Questa donna qui non avrebbe potuto con maggiore chiarezza affermare che la selva non è punto la vita decenne che gli rimprovera, vita che trascorse lasciandosi trarre ad immagini fallaci di bene, cioè ai mondani piaceri, ma bensì l'infelice stato in cui cadde, tradotto da quelle false apparenze. E come dessa non ce lo avesse sufficientemente fatto manifesto, al Canto XXXI del Purgatorio ce ne leva affatto ogni dubbio, spiegandoci meglio qual sorta di cose fossero quelle che lo fecero errare e cader basso, e come fossero lusinghiere, dicendo a Dante
v. 44. «.... perchè altra voltaUdendo le sirene sie più forte».
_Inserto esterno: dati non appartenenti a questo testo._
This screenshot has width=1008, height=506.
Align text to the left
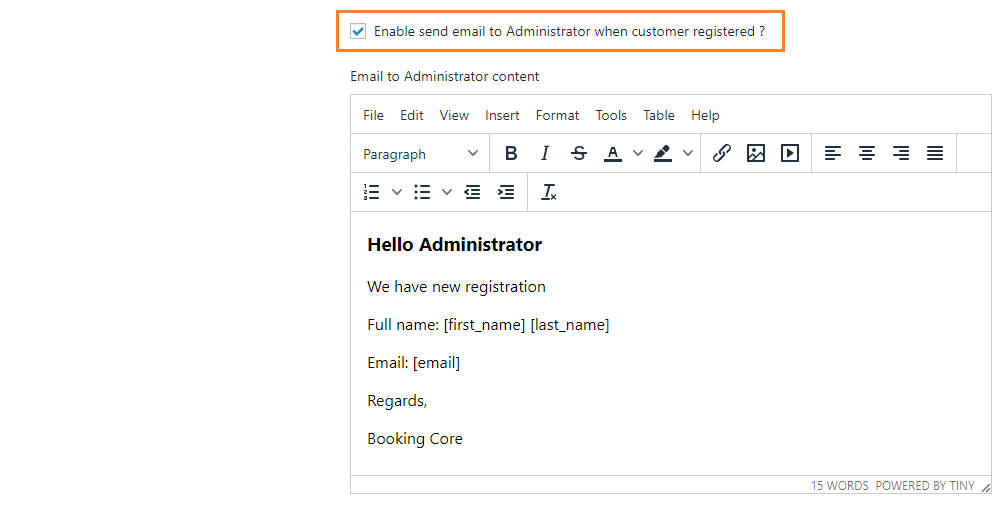point(833,153)
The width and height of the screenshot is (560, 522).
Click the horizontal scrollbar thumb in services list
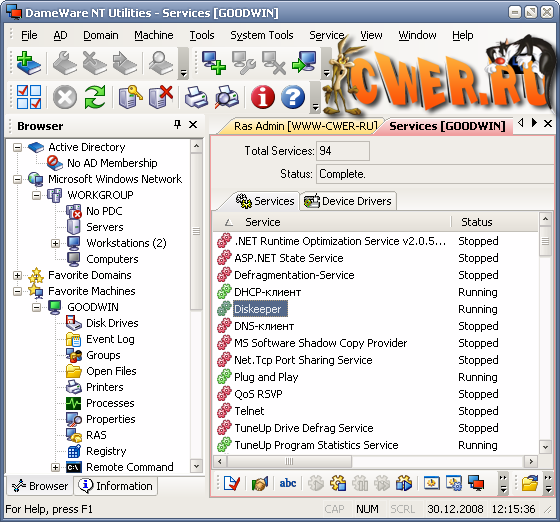pos(289,461)
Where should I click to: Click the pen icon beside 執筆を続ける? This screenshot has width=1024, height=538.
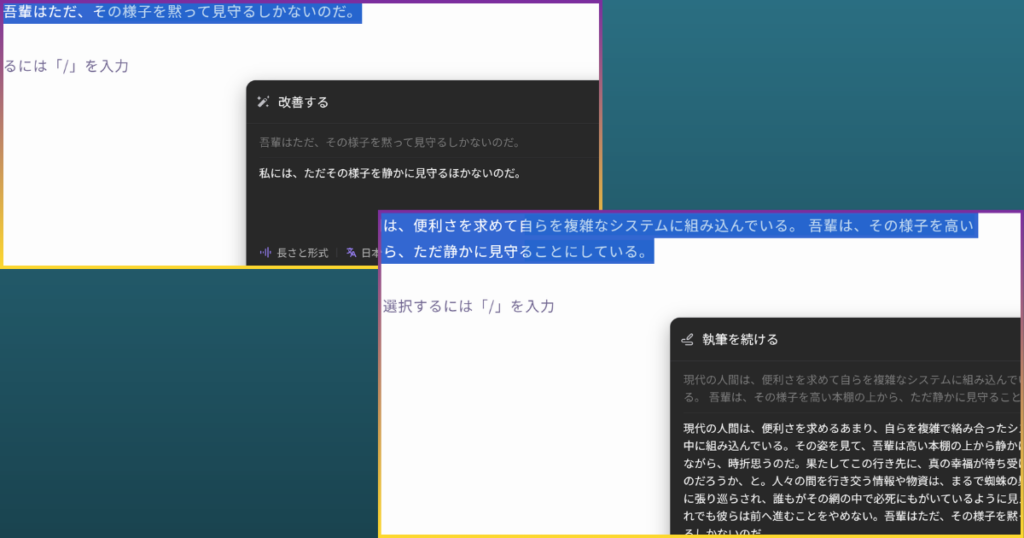pyautogui.click(x=687, y=340)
Le quali sirene ognuno sa quanto fossero allettanti ed incantevoli: onde ben disse che era pieno di sonno in quel punto che abbandonò la diritta via, incantato com'era da quelle maledette, contro cui non aveva usato il rimedio d'Ulisse.
Ma, dimando ancora, quale è questa misera condizione in cui venne Dante trascinato da quei falsi piaceri? Anche qui due cose si potrebbero rispondere: o è quella cui reca l'errore come peccato uccidendo l'anima; o è quella a cui lo reca come vizio e passione, che non onorando la vita le toglie facoltà d'intendere a degne imprese. Il discorso di Beatrice ai luoghi citati non ci dà questa volta bastevole norma per conoscere il vero pensiero del poeta; e come dalla pittura della selva, così dalle parole di lei si potrebbe arguire l'una cosa e l'altra. Quando verremo a dichiarare il senso anagogico si vedrà perchè Dante non siasi aperto più di quello che abbia fatto.